Exercise instructions
In the listing below, identify each line with the word "heading" and return those lines.

Information provided

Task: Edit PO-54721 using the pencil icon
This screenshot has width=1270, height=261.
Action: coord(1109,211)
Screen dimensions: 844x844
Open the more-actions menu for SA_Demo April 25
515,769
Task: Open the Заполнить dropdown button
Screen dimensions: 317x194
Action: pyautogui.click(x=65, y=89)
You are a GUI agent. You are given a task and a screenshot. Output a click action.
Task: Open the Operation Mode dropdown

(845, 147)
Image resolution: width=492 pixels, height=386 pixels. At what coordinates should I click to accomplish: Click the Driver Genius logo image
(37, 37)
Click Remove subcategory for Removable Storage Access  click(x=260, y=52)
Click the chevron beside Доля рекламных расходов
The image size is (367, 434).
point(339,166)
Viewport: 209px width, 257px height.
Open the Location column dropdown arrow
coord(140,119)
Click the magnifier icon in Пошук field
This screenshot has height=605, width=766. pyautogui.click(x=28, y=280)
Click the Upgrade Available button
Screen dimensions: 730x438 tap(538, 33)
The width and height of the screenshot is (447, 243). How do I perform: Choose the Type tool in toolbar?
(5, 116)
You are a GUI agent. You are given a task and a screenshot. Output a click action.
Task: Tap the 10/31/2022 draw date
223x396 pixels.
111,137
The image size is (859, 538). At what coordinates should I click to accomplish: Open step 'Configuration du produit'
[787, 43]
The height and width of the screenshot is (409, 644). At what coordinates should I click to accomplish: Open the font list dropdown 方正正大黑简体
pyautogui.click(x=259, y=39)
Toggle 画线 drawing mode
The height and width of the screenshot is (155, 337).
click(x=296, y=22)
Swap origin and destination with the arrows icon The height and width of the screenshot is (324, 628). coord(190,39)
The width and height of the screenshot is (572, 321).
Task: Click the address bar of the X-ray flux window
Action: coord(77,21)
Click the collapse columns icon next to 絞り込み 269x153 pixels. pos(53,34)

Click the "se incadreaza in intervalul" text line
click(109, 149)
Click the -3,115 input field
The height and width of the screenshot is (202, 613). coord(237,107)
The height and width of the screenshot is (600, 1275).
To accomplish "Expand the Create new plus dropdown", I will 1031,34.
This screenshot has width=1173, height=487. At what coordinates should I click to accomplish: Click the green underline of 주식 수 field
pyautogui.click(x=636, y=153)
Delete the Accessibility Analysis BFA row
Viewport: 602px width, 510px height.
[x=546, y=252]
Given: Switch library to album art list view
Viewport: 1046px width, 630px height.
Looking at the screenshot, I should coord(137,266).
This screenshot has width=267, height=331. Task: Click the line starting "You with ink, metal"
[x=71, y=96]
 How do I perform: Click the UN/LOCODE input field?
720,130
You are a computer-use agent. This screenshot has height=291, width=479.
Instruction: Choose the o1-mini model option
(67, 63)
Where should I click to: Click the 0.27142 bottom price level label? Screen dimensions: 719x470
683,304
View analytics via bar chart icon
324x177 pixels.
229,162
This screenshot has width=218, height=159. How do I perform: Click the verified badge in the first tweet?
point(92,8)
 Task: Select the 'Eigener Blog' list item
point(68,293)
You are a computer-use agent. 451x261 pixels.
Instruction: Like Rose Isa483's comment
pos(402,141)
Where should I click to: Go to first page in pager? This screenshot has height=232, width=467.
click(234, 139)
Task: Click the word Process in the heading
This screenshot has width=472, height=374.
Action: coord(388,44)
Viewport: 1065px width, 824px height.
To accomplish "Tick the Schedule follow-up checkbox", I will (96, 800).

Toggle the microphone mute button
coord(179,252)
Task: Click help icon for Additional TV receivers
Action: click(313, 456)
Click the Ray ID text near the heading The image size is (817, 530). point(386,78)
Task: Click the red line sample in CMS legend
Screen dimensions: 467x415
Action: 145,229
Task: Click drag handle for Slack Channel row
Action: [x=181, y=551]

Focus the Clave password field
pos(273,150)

Answer
Task: Click the word Process in the heading
Click the Ray ID text near the heading The image size is (817, 530). point(386,78)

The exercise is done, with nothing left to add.